## 文档节选:
本文主要记录最近的工作内容,使用java实现对Excel(03,07)的上传、解析、验证和入库(PostgreSQL)。
一。上传
实际就是实现文件上传至服务器即可,但是方法有很多,首先要考虑采用何种方法实现上传:
1.参考文章:
主要有以下几种方法:
JSP+Servlet(或纯JSP);Struts2;Struts;FTP;ExtJs;Flex;
2.我采用的是jsp+Servlet的方式来实现的。需要先从apache官网下载fileupload.jar。
UploadFileServlet.java的主要代码:
testfileupload.jsp的主要代码:
3.需要注意的几个问题
(1)上传文件的大小限制
设置 sfu.setFileSizeMax(1024*1024*10000);单位byte.表示近10G。
测试上传1.5G的文件没问题,2.9G以上的文件上传失败,无错误提示,而是“无法显示该页面”的错误:
所以目前不清楚到底支持多大的文件上传。
二。解析
1.java解析excel通常有两种方法:(1)jxl(2)poi.
至于选用哪种那做得看具体的需求,我这次主要是要支持03,07的excel,目前jxl更新慢,尚不支持07,所以只能选用poi;本次只涉及到excel的读操作,没有写操作,jxl的写快于poi,但jxl的读慢于poi.
综合下来,选用poi。这个poi具体是啥意思我不太清楚,但不是常说的感兴趣点(point of interest)哈.
2.是否支持大文件解析
excel03最多只能有65536条记录,65536行*256列;excel07:1048576行*16384列。
excel07文件超过65536条记录,另存为xls时会报错:
所以要支持大文件,必须得用excel07格式来操作。
需要考虑这点,因为这决定了是用DOM做,还是用SAX。
就1和2来看,java解析excel比起.net解析excel是麻烦了很多很多啊,.net解析excel主要有三种方法:com组件;oledb;open xml。其中使用oledb最常用也最简单。
3.jar包下载
jxl;http://www.andykhan.com/jexcelapi/download.html,最新版本为JExcelApi v2.6.12
poi:http://poi.apache.org/download.html#POI-3.9,最新版本为poi-bin-3.9-20121203.zip
4.poi+SAX,支持excel07大文件解析(EventUserModel)
这种方式应该是最高级别的,能满足大数据量需求,也不会造成oom错误的。我这次需要采用的就是这种实现方式。
主要定义了三个类来实现:
(1)Excel2003Reader.java,操作03Excel。
package com.cbe.excel;
import java.io.FileInputStream;
import java.io.IOException;
import java.util.ArrayList;
import java.util.List;
import org.apache.poi.hssf.eventusermodel.EventWorkbookBuilder.SheetRecordCollectingListener;
import org.apache.poi.hssf.eventusermodel.FormatTrackingHSSFListener;
import org.apache.poi.hssf.eventusermodel.HSSFEventFactory;
import org.apache.poi.hssf.eventusermodel.HSSFListener;
import org.apache.poi.hssf.eventusermodel.HSSFRequest;
import org.apache.poi.hssf.eventusermodel.MissingRecordAwareHSSFListener;
import org.apache.poi.hssf.eventusermodel.dummyrecord.LastCellOfRowDummyRecord;
import org.apache.poi.hssf.eventusermodel.dummyrecord.MissingCellDummyRecord;
import org.apache.poi.hssf.model.HSSFFormulaParser;
import org.apache.poi.hssf.record.BOFRecord;
import org.apache.poi.hssf.record.BlankRecord;
import org.apache.poi.hssf.record.BoolErrRecord;
import org.apache.poi.hssf.record.BoundSheetRecord;
import org.apache.poi.hssf.record.FormulaRecord;
import org.apache.poi.hssf.record.LabelRecord;
import org.apache.poi.hssf.record.LabelSSTRecord;
import org.apache.poi.hssf.record.NumberRecord;
import org.apache.poi.hssf.record.Record;
import org.apache.poi.hssf.record.SSTRecord;
import org.apache.poi.hssf.record.StringRecord;
import org.apache.poi.hssf.usermodel.HSSFWorkbook;
import org.apache.poi.poifs.filesystem.POIFSFileSystem;
public class Excel2003Reader implements HSSFListener {
private int minColumns = -1;
private POIFSFileSystem fs;
private int lastRowNumber;
private int lastColumnNumber;
private boolean outputFormulaValues = true;
private SheetRecordCollectingListener workbookBuildingListener;
//excel2003工作薄
private HSSFWorkbook stubWorkbook;
// Records we pick up as we process
private SSTRecord sstRecord;
private FormatTrackingHSSFListener formatListener;
//表索引
private int sheetIndex = -1;
private BoundSheetRecord[] orderedBSRs;
//@SuppressWarnings("unchecked")

数据集里的记录
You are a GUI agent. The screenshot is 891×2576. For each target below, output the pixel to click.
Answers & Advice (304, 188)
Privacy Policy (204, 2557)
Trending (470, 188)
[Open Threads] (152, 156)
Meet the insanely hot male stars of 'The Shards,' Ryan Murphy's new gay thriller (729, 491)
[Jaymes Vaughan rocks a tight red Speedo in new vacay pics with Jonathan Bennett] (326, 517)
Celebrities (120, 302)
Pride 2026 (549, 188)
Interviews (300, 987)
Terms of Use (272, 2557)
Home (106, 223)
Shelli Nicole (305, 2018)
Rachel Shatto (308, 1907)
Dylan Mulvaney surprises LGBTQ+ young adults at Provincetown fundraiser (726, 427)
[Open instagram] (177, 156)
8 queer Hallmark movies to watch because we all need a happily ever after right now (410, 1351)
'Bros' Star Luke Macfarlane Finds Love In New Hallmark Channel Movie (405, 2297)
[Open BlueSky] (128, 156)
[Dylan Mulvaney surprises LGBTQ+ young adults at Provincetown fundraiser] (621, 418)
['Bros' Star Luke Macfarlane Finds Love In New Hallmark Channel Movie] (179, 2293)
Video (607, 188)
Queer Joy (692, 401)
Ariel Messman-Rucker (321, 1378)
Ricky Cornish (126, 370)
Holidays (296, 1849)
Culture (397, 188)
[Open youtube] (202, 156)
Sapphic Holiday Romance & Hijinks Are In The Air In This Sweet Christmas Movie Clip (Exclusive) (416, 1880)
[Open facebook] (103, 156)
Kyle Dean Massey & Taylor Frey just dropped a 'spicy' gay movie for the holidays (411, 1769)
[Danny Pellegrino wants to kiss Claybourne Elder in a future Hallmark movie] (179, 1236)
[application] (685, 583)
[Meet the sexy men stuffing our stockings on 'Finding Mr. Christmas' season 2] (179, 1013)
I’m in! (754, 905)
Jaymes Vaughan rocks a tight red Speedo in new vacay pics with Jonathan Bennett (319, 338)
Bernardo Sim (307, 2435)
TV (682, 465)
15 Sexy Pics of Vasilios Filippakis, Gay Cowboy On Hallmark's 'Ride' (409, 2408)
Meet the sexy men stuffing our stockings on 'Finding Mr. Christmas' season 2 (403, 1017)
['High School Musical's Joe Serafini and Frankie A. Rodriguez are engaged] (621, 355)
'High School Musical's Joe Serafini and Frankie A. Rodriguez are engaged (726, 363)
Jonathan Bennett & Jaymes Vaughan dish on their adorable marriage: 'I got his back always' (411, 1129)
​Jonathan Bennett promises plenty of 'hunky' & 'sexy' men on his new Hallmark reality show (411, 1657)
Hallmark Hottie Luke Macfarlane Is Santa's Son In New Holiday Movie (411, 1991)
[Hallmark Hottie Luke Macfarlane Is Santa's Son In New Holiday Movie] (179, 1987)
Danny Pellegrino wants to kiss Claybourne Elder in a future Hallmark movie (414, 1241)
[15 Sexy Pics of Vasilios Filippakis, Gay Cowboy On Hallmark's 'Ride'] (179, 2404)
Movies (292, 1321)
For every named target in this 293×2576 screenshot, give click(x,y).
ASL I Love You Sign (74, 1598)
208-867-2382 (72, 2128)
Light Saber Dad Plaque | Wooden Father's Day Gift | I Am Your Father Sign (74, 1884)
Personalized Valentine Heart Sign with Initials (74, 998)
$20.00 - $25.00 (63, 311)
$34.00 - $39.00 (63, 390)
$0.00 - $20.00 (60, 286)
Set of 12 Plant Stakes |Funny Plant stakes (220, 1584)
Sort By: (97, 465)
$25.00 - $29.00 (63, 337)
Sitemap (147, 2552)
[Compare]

## 要做的事:
1. 根据这篇讲Java上传和解析Excel的文章,判断下面三句话是否与文章相符。每句回答“是”或“否”,并原样引用文章中起决定作用的文字。
(a) 作者用jsp+Servlet的方式实现了文件上传。
(b) jxl已经支持07格式的Excel。
(c) 测试时,2.9G以上的文件上传成功了。
2. 把这篇讲Java上传和解析Excel的文章里的这句话译成英语:“所以要支持大文件,必须得用excel07格式来操作。”

## 参考答案:
1.
(a) 是。“我采用的是jsp+Servlet的方式来实现的。”
(b) 否。“目前jxl更新慢,尚不支持07”
(c) 否。“2.9G以上的文件上传失败”

2. So to support large files, you have to work with the Excel 07 format.